Gregg Stephen Lehrman is an American composer, music producer and technologist. He is the founder and CEO of music software company Output, and the recipient of a 2016 ASCAP Award for his original music.

Lehrman was born and raised in New York, and graduated cum laude from Cornell University before moving to Los Angeles. His professional career began while working for film composer Hans Zimmer, assisting on such films as The Last Samurai, Matchstick Men and Tears of the Sun.

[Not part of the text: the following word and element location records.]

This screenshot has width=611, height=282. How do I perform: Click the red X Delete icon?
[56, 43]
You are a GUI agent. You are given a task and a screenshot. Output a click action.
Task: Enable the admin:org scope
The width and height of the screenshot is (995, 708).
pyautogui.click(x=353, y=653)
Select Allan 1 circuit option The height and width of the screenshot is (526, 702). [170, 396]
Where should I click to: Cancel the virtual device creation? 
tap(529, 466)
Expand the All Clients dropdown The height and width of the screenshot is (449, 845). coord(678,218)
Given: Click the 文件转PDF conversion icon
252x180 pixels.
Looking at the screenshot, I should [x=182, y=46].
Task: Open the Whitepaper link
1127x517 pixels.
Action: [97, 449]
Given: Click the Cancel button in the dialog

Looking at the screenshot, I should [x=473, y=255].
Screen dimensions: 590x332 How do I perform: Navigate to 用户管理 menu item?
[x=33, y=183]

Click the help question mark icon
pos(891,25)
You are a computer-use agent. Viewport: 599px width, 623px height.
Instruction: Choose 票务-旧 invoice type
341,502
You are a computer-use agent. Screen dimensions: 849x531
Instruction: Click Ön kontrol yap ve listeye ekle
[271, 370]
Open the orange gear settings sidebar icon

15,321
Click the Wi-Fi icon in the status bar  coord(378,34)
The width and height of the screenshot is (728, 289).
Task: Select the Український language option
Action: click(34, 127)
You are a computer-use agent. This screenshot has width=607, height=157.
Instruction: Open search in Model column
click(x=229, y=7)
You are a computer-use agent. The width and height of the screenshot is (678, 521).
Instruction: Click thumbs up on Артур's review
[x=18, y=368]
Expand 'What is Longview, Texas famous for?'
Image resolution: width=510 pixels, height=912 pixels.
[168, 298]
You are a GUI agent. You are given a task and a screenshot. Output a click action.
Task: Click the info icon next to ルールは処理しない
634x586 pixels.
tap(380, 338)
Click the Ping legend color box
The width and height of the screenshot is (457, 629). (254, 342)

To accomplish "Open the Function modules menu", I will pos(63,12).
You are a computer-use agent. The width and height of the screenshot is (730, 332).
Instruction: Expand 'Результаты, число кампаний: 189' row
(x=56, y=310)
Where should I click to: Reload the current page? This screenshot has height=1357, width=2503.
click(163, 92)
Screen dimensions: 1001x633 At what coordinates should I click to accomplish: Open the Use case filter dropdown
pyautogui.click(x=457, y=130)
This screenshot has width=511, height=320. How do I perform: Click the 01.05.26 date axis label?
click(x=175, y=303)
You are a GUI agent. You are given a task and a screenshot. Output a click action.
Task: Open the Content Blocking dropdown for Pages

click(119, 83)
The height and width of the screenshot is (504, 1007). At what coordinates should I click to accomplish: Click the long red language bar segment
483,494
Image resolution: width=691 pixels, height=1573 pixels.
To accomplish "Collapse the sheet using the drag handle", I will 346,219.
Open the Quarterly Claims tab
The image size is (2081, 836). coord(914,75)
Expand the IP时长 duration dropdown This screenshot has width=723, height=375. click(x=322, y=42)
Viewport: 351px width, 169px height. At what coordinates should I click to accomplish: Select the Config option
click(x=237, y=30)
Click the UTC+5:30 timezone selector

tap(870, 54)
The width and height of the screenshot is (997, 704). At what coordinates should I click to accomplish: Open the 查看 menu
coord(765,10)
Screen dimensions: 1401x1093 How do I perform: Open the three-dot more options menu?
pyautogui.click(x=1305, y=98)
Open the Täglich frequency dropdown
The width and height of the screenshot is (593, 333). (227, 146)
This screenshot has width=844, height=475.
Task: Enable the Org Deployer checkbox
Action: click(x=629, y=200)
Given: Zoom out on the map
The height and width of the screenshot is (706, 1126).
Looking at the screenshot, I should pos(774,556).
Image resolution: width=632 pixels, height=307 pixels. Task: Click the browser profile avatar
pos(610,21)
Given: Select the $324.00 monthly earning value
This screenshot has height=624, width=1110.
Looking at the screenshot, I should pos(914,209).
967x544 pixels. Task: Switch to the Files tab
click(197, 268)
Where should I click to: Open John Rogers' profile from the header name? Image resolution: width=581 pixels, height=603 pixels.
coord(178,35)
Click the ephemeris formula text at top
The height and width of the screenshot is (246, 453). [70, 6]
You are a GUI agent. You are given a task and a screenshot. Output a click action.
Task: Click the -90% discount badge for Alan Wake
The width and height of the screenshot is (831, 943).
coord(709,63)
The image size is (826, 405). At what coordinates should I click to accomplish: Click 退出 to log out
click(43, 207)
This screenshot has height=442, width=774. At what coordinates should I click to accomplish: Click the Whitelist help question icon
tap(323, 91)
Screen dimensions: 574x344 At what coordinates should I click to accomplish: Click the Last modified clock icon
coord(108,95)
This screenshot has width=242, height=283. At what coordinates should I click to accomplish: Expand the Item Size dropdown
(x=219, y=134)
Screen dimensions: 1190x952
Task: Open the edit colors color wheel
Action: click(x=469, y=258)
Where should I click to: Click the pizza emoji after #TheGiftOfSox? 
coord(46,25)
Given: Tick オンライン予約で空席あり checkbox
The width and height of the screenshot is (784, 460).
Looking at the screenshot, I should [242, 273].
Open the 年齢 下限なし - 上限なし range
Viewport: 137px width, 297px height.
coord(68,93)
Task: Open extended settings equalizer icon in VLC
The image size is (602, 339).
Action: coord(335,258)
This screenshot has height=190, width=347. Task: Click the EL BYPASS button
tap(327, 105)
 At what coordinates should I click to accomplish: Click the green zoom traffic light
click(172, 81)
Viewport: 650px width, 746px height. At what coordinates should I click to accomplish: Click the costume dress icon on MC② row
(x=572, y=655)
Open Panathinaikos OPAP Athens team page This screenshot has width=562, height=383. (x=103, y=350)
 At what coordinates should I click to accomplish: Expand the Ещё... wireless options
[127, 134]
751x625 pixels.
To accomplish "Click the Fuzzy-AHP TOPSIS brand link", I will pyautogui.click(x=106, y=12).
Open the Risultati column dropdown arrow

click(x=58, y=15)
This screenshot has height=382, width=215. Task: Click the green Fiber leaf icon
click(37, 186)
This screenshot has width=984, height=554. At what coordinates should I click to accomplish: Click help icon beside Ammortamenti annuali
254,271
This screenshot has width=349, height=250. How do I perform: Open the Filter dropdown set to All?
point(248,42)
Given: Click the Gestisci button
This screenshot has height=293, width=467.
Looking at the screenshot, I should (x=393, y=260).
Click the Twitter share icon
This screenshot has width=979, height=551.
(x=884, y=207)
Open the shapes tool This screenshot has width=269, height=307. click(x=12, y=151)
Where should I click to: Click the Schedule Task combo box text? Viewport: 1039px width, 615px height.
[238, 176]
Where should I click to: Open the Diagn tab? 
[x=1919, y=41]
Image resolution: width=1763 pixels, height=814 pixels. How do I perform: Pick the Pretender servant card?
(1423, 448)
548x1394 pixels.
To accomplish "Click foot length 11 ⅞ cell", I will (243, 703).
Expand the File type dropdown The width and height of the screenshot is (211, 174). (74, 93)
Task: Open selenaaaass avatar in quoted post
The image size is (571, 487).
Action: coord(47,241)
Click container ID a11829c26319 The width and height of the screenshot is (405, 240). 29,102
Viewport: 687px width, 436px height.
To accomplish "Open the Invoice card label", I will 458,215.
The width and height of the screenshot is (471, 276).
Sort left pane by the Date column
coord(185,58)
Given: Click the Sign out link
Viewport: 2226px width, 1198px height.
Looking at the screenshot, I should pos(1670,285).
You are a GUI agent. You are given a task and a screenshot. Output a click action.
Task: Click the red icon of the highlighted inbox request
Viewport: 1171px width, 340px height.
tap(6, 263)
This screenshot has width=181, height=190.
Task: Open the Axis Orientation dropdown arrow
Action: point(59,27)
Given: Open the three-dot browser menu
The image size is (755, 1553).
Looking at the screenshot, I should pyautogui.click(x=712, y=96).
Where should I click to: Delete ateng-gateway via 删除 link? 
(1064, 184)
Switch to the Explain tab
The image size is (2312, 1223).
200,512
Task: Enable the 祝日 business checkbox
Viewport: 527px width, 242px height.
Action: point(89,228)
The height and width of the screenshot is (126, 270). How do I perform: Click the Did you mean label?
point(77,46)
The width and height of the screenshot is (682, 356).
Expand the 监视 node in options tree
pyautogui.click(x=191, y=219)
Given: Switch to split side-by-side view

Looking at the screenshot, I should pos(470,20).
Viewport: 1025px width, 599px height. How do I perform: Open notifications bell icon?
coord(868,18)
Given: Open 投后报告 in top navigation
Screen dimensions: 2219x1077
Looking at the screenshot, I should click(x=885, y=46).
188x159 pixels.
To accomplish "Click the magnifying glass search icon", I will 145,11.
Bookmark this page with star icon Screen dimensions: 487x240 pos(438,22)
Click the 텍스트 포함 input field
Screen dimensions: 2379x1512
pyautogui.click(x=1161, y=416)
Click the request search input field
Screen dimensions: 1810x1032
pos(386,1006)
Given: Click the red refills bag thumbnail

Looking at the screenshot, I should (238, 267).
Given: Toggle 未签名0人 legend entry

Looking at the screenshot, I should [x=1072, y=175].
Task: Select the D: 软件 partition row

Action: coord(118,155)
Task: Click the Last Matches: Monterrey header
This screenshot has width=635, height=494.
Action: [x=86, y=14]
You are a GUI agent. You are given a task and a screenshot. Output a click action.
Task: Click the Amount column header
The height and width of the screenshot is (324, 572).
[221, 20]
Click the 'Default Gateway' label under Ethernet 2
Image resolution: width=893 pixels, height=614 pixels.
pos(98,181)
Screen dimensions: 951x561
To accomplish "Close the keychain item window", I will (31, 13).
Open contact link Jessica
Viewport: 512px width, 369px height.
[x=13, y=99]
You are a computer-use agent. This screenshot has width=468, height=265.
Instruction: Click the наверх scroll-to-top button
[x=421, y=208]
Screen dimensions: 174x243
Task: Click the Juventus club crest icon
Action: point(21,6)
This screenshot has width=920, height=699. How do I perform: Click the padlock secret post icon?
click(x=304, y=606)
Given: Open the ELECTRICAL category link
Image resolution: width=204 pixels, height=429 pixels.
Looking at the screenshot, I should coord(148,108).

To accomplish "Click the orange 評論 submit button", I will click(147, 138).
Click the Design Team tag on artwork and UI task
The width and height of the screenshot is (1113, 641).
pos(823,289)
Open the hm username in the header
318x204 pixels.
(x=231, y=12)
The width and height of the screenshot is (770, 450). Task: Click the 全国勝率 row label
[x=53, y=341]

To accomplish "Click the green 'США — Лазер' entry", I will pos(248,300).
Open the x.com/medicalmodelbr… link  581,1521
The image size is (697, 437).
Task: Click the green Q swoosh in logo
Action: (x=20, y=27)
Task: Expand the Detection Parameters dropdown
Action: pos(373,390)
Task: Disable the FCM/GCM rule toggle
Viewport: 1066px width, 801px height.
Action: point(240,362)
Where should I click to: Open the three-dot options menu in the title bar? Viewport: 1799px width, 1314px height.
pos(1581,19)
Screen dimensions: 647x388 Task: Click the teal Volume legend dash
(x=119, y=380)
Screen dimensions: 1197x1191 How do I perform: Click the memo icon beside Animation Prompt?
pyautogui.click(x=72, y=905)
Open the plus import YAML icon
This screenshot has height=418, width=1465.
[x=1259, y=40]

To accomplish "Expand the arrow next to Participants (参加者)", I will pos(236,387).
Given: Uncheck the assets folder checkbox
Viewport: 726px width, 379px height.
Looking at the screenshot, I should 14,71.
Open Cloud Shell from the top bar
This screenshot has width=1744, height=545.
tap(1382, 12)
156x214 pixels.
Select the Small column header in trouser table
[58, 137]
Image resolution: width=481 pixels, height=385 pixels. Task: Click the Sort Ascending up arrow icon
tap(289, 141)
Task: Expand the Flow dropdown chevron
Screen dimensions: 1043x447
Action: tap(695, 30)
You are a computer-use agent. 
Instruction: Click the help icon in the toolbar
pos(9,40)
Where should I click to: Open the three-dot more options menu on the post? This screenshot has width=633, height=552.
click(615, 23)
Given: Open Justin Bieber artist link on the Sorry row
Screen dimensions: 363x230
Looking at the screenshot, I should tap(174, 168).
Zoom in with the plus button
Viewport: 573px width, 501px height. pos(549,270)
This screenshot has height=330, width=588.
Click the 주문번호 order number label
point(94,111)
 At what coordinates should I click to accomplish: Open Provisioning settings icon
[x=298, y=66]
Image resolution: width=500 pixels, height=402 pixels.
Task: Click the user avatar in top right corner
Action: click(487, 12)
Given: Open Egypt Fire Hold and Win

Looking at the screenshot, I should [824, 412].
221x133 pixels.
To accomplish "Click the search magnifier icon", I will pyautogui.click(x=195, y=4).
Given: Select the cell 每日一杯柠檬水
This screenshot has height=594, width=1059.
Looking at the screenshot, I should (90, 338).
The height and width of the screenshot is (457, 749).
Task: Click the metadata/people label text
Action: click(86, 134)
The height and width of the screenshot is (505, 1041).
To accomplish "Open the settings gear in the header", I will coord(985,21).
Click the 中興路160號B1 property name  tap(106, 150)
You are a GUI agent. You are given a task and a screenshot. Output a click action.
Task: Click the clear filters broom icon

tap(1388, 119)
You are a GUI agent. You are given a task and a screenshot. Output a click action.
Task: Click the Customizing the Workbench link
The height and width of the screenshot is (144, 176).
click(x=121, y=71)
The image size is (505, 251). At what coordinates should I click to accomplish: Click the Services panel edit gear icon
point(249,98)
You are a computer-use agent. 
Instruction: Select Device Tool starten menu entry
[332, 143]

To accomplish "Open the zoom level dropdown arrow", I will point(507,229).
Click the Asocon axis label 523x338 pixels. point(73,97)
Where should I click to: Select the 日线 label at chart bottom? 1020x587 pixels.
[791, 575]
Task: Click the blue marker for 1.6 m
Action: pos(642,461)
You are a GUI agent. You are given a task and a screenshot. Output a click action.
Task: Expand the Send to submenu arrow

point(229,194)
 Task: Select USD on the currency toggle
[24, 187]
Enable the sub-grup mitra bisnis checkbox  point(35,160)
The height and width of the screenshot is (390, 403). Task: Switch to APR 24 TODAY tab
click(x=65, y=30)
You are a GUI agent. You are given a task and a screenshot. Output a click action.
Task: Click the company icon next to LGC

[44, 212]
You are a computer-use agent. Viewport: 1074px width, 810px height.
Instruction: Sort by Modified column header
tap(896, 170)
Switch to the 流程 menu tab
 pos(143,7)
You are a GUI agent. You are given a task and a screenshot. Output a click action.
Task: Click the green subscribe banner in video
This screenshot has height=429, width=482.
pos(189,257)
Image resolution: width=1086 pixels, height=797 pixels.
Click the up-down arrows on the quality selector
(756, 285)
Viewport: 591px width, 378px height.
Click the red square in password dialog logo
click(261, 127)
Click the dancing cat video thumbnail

His music is featured in Saturday Night Live, The Daily Show with Jon Stewart, The Smithsonian, Super Bowl XLIX, 2014 Olympics, The Colbert Report and video game League of Legends. His music is also featured in trailers for Avatar, Black Swan, Thor: The Dark World, Inglourious Basterds, The Avengers, Tron: Legacy, Noah and Maleficent. He is known for his original scores to The Girl Is in Trouble (2015) directed by Julius Onah and exec produced by Spike Lee, Ground Floor (TBS), Ice Cold Gold (Discovery) and award-winning documentary Stolen Seas directed by Thymaya Payne and written by Mark Monroe.

In 2014 Lehrman and Output won Huffington Post's "Build a Business" competition, beating out 22,000 other companies.